Hope has then for its object, not directly the life of the world to come, but the life of God in this world. We hope to lay hold on God through all the darkness of our mortal existence; we hope that through His grace we may never let Him go, that We shall persevere in His love to the very end, that death will find us alive in Him. This is why hope is called a theological virtue: it has God for its object; not God in the distant future; no virtues are ever of the future, they are ever of the present hour. In hope we throw ourselves forward now, with a mighty effort, so as to seize God in spite of that other constant tendency of our fallen souls to retreat from God.
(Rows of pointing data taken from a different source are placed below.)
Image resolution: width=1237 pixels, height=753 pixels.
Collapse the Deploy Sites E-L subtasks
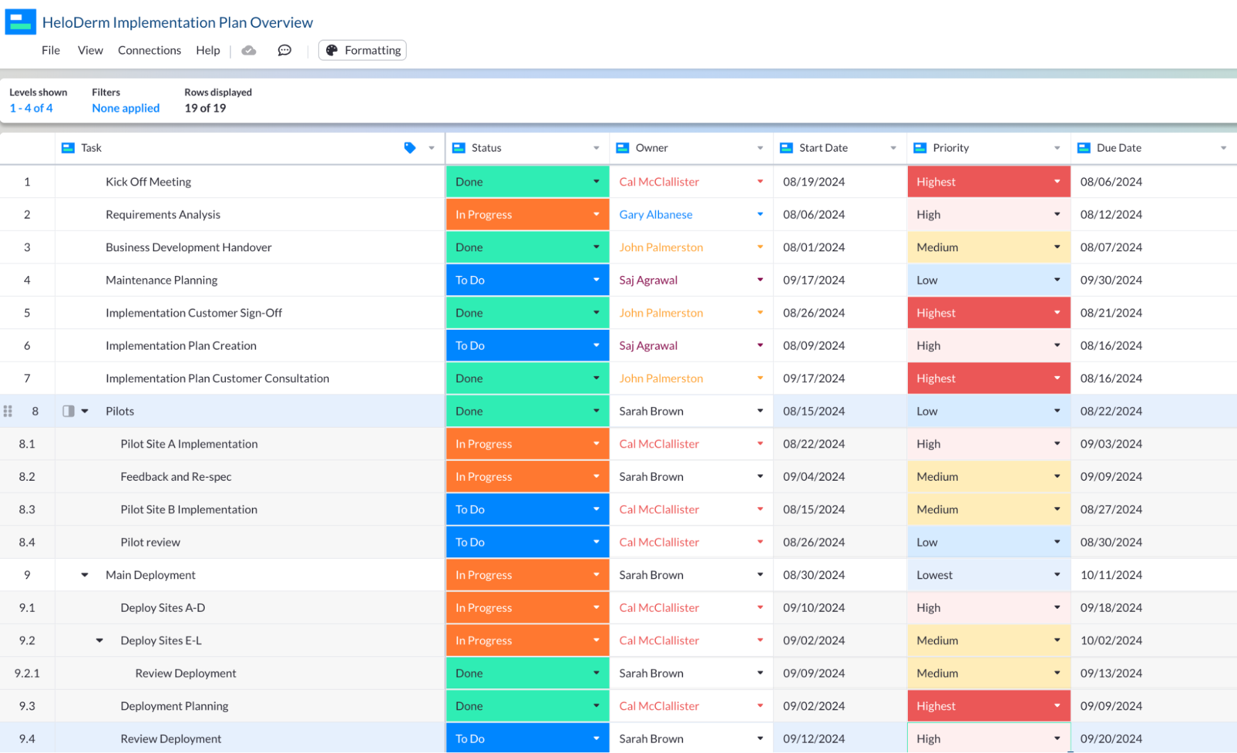[100, 640]
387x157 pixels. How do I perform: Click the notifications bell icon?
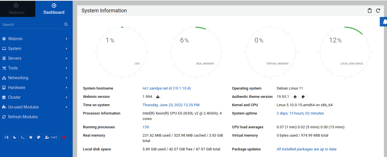tap(384, 22)
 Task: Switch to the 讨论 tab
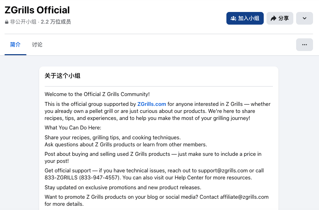coord(37,45)
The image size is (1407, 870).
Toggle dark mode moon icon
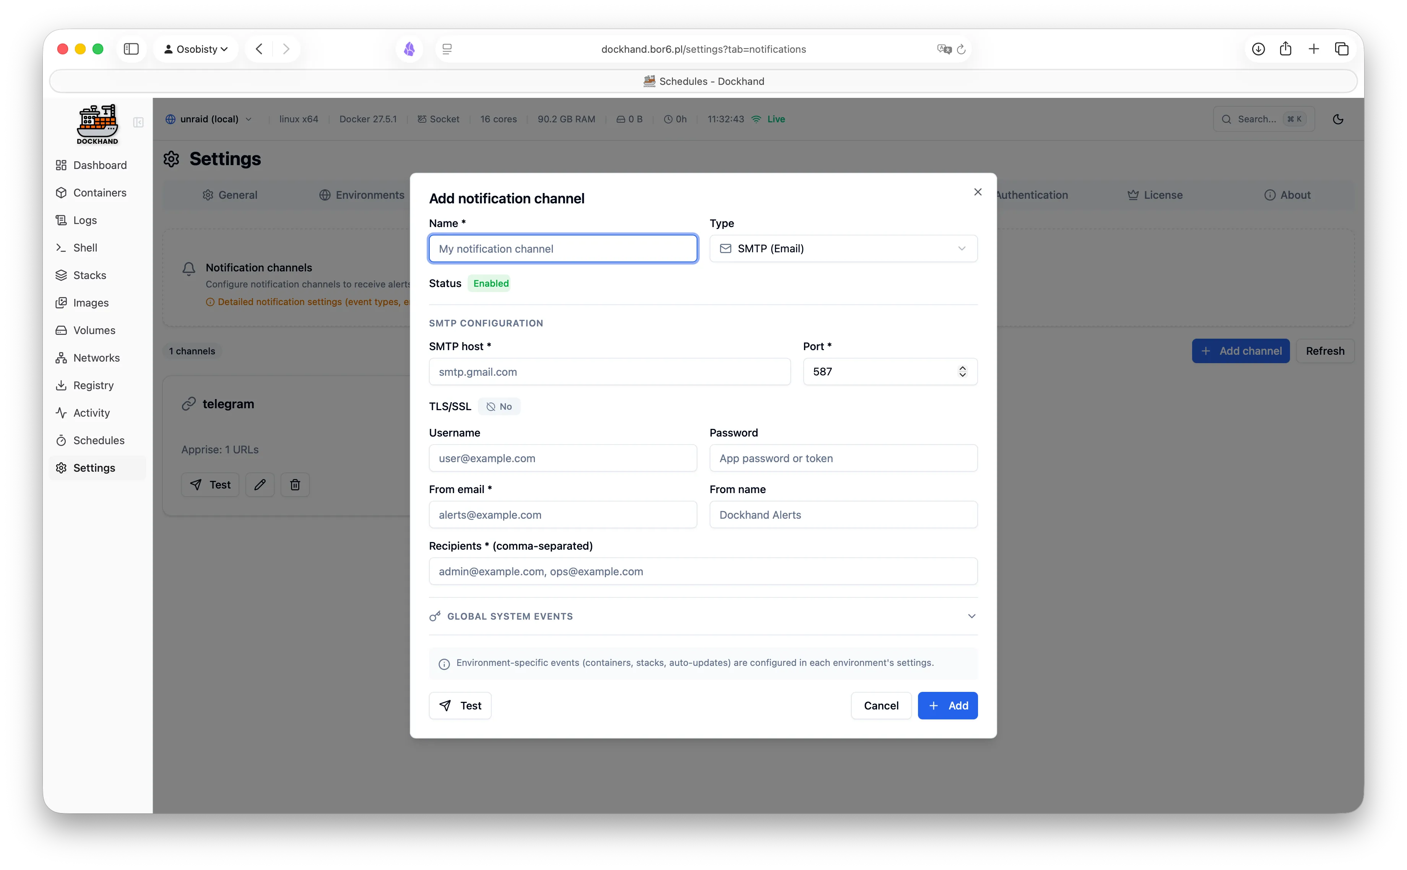1338,119
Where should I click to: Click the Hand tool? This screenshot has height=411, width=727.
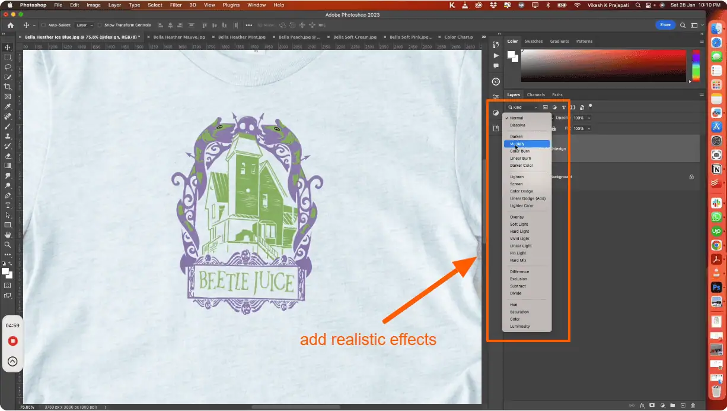[8, 235]
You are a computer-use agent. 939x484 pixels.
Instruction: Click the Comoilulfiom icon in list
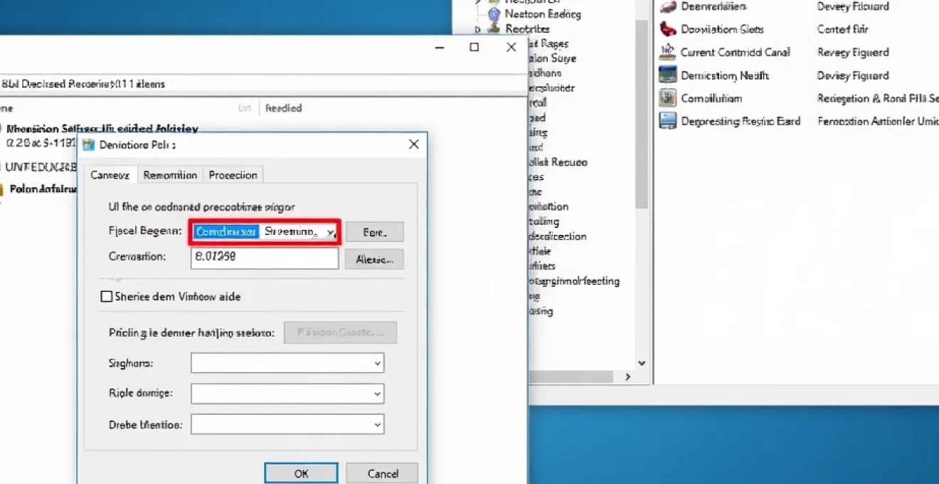tap(667, 98)
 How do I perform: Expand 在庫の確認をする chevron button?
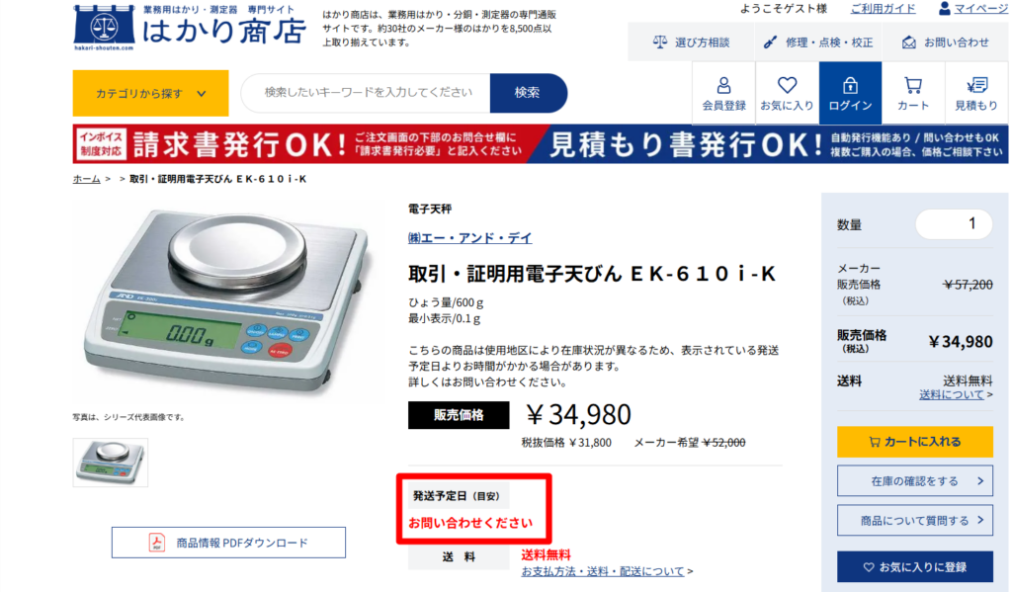pos(914,481)
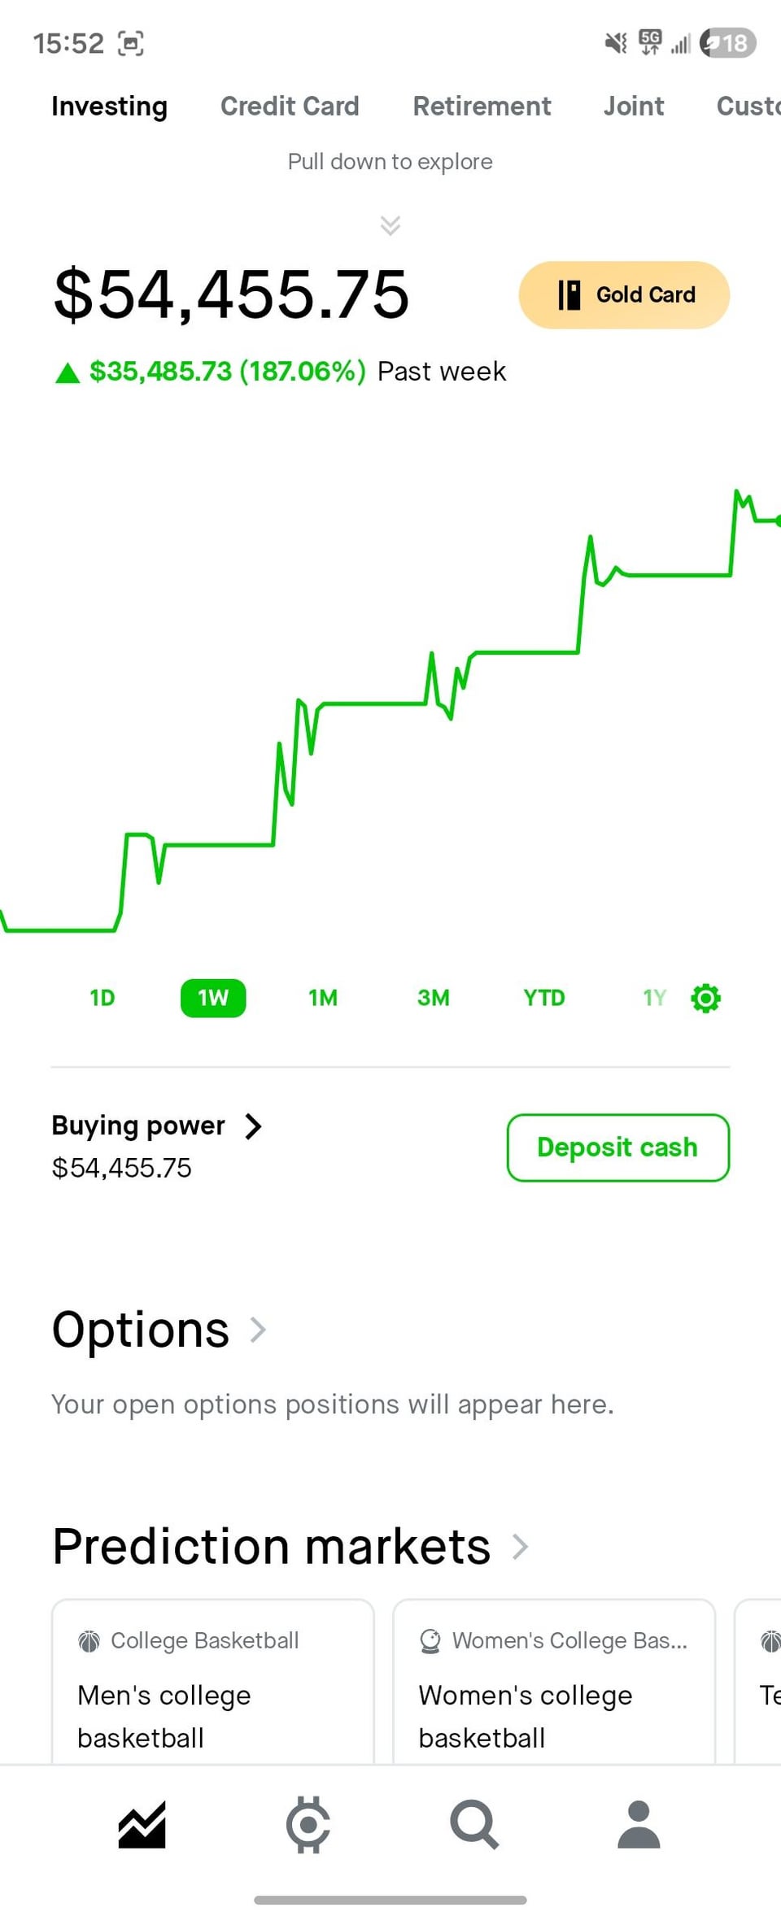Image resolution: width=781 pixels, height=1916 pixels.
Task: Tap the home gesture bar
Action: tap(391, 1901)
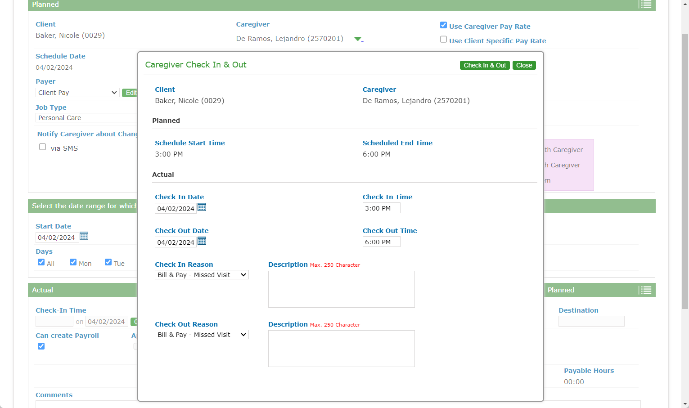Image resolution: width=689 pixels, height=408 pixels.
Task: Expand the Payer dropdown
Action: (x=77, y=93)
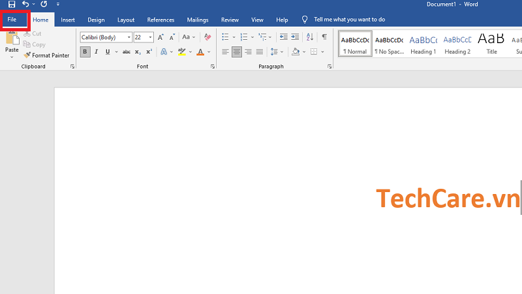
Task: Select the Sort A-Z icon
Action: pyautogui.click(x=309, y=37)
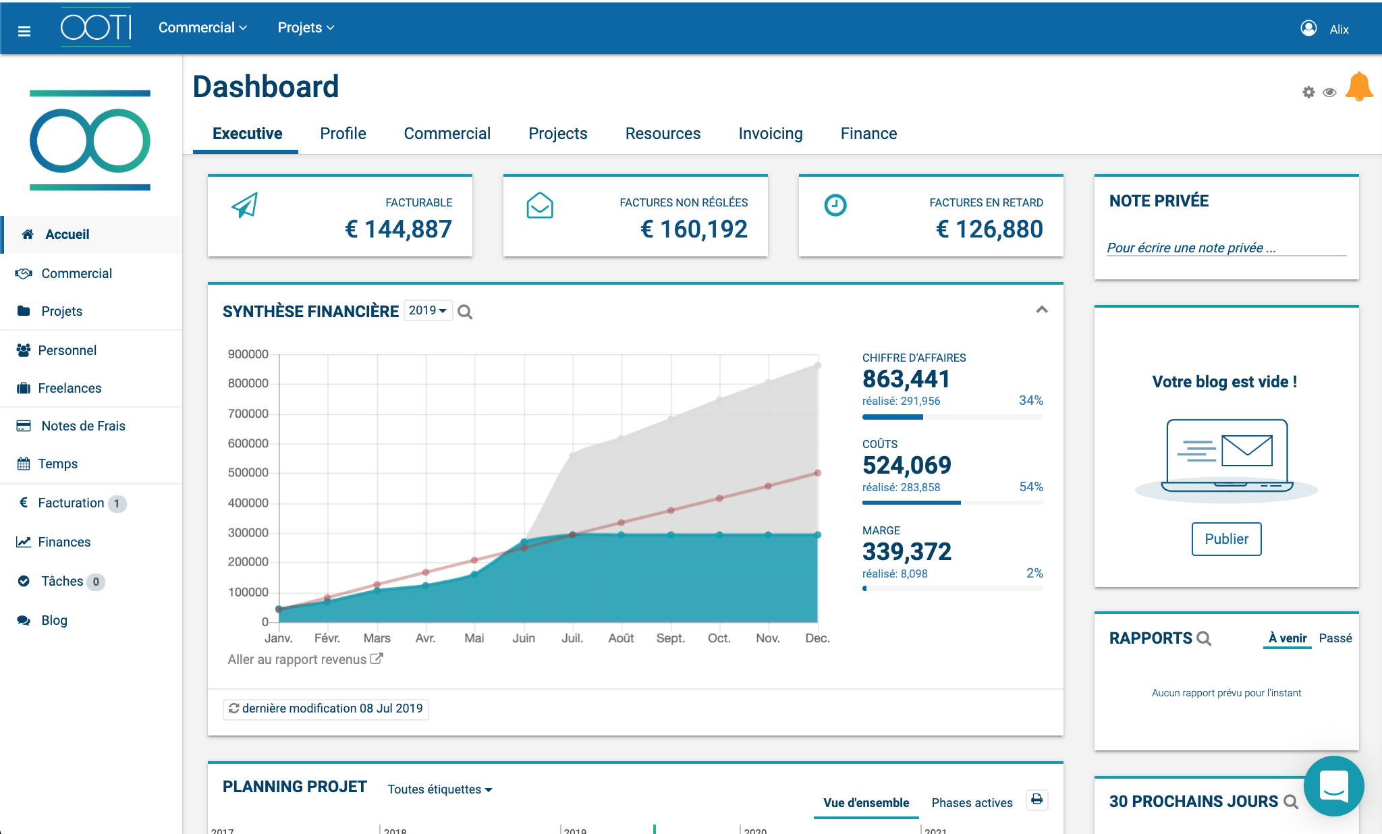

If hope were only of future things it would be something less than faith and charity, which are essentially our better life now, this very moment.
But this great conquest of God once achieved, this great difficulty of our own pusillanimity once overcome, with the supernatural certainty in our hearts that God will never abandon us we compose ourselves into peaceful expectation; we await the life of the world to come as a most natural sequel: We await it as we await the resurrection of the dead, for such is the double expectation of the Creed: et expecto resurrectionem mortuorum, et vitam venturi saeculi (and I expect the resurrection of the dead, and the life of the world to come.) It is clear that with regard to that great thing, the resurrection of the dead, we are merely in an attitude of expectancy; none of us can do anything to bring it about; it will come in the hour which the Father has not revealed to any creature. So with the life of the world to come. It is sure to come out of the treasury of Gods omnipotence; it is sure to take us up, to carry us on the bosom of its waves of glory, if we are found worthy, if God is in us through faith and hope and charity.
Sanctity is a very practical thing, not a distant dream. A saint is a great being wherever he is; he has achieved the greatest of all victories before the day of eternity dawns; he has found God through the might of his hope whilst his soul is yet in his body. The life of the world to come is a mere result of the more essential victory, to possess God. For that he can wait, for the possession of God he cannot wait; if he waited he would not be a saint. The great conquest is to possess God; hope is the forward lan of the soul that rushes the obstacles that fence round, not God indeed, but the soul itself. When once the obstacles are rushed, when once God is attained, the conquering hero may sit in his tent and await the hour when he will be told the number of prisoners and the amount of booty. It would not be a practical thing in spiritual life to make an effort to seize the life of the world to come: the world to come is still far away; but it is a most practical achievement for the soul to leap forward towards God, who is just on the other side of that trench which sin and worldliness have dug about the soul. There is a deep note of wisdom in the melody of the Credo when we sing expecto instead of spero the life of the world to come.